***** Page text *****
Re: implications of using large number of topics....

Jason Rosenberg Sat, 13 Oct 2012 23:43:35 -0700

Cool,

What's the schedule for 0.8 coming out?  Are there any pre-release versions?


Jason

On Sat, Oct 13, 2012 at 8:37 PM, Jun Rao <jun...@gmail.com> wrote:

> Jason,
>
> The issue with 0.7 is that a topic exists on every broker and every time
> one adds a new broker, some additional partitions for each existing topic
> are added to the new broker. This is going to change in 0.8. A topic has a
> fixed number of partitions, independent of the # of brokers. So, by adding
> more brokers, we can support more topics in a cluster.
>
> Thanks,
>
> Jun
>
> On Fri, Oct 12, 2012 at 10:55 AM, Jason Rosenberg <j...@squareup.com>
> wrote:
>
> > Has there ever been a thought to better handle a large number of topics?
> >  Prior discussions?  Or would it likely be too great of a change to the
> way
> > kafka works, no matter what?
> >
> > I'm wondering if there's a way to have a notion of multiple "virtual"
> > topics which are internally managed as members of a single topic "group",
> > but which at the api level, appear to be unique topics, from the client
> > perspective.
> >
> > Naturally, it would be straightforward to implement something like this
> by
> > wrapping the current client apis, but I'm wondering if there's any
> benefit
> > to building it into the internals.  This would still have the downside
> that
> > a client subscribing to a virtual topic would have to, under the covers,
> > sift through lots of messages it's not interested in.
> >
> > Any other interesting approaches?
> >
> > Jason
> >
> >
> > On Thu, Oct 11, 2012 at 10:48 PM, Jun Rao <jun...@gmail.com> wrote:
> >
> > > Mathias,
> > >
> > > What matters is the total # partitions since each corresponds to a
> > separate
> > > directory on disk. It doesn't matter how may topics those partitions
> are
> > > from.
> > >
> > > Thanks,
> > >
> > > Jun
> > >
> > > On Thu, Oct 11, 2012 at 6:43 AM, Mathias Söderberg <
> > > mathias.soederb...@gmail.com> wrote:
> > >
> > > > Hey all,
> > > >
> > > > This is a quite interesting topic (no pun intended), and I've seen it
> > > come
> > > > up at least once before.
*****
◆ Directions ◆
#1 Write out the part of the Kafka thread from "What's the schedule" up to and including "in a cluster.".
#2 Answer these questions from the Kafka thread.
(a) In which version does Jun Rao say a topic will have a fixed number of partitions, independent of the number of brokers?
(b) In his reply to Mathias, what does Jun Rao say each partition corresponds to on disk?
(c) What downside does Jason name for a client subscribing to a virtual topic?
***** Data extract *****
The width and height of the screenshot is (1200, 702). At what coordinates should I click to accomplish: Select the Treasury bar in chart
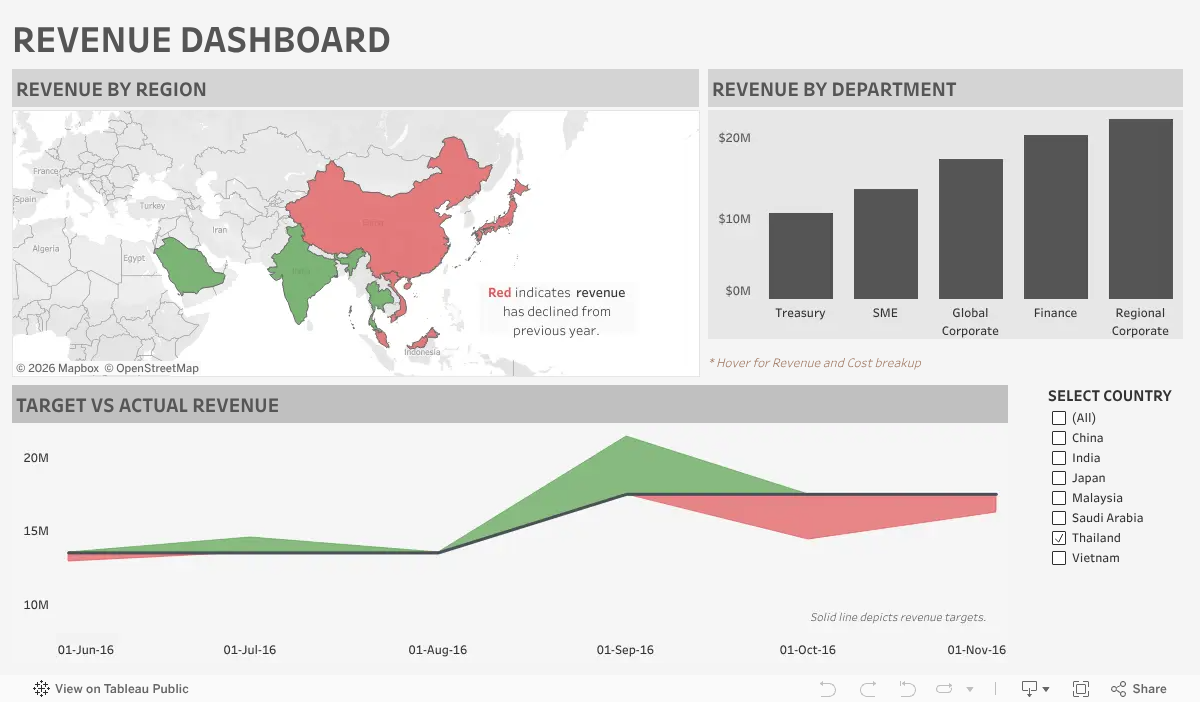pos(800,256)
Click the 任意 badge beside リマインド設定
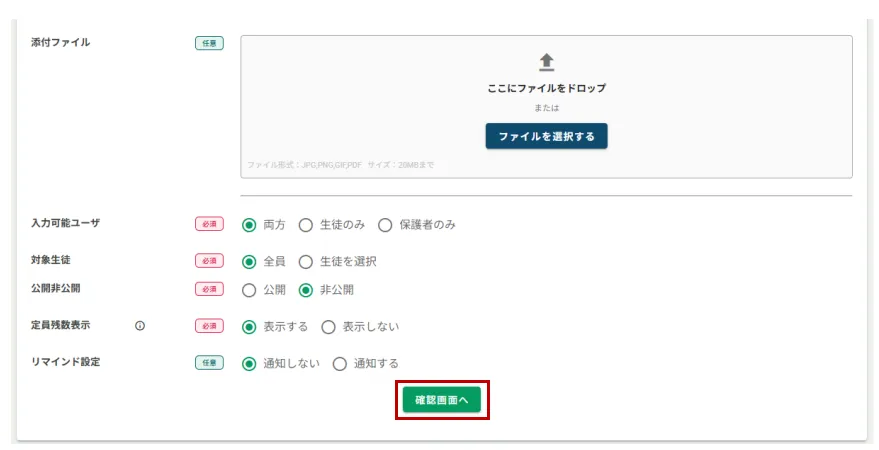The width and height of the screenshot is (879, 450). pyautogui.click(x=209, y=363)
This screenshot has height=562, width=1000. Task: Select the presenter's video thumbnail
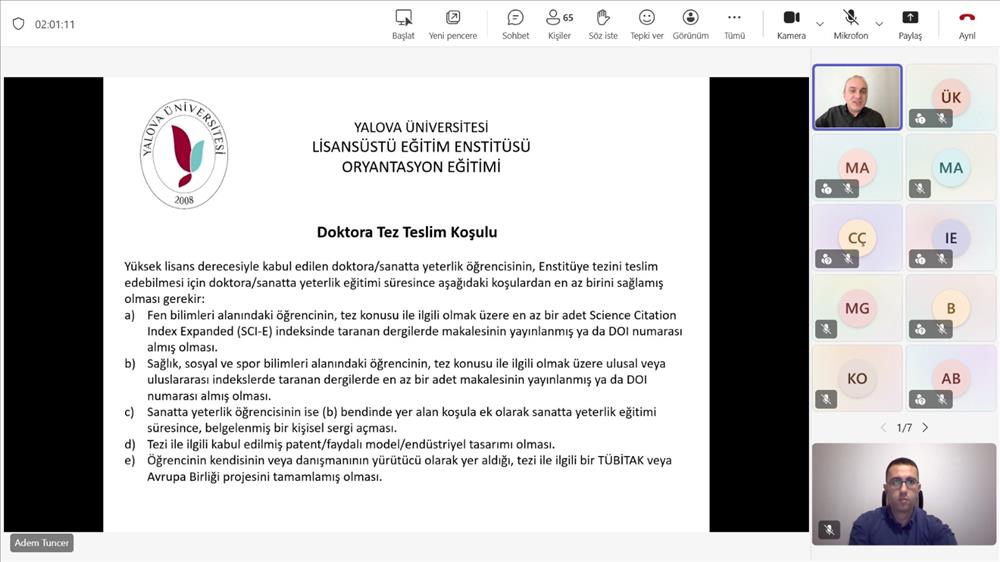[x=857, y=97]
*****
◆ Expected results ◆
#1
What's the schedule for 0.8 coming out?  Are there any pre-release versions?


Jason

On Sat, Oct 13, 2012 at 8:37 PM, Jun Rao <jun...@gmail.com> wrote:

> Jason,
>
> The issue with 0.7 is that a topic exists on every broker and every time
> one adds a new broker, some additional partitions for each existing topic
> are added to the new broker. This is going to change in 0.8. A topic has a
> fixed number of partitions, independent of the # of brokers. So, by adding
> more brokers, we can support more topics in a cluster.

#2
(a) Version 0.8.
(b) A separate directory on disk.
(c) Under the covers, the client would have to sift through lots of messages it is not interested in.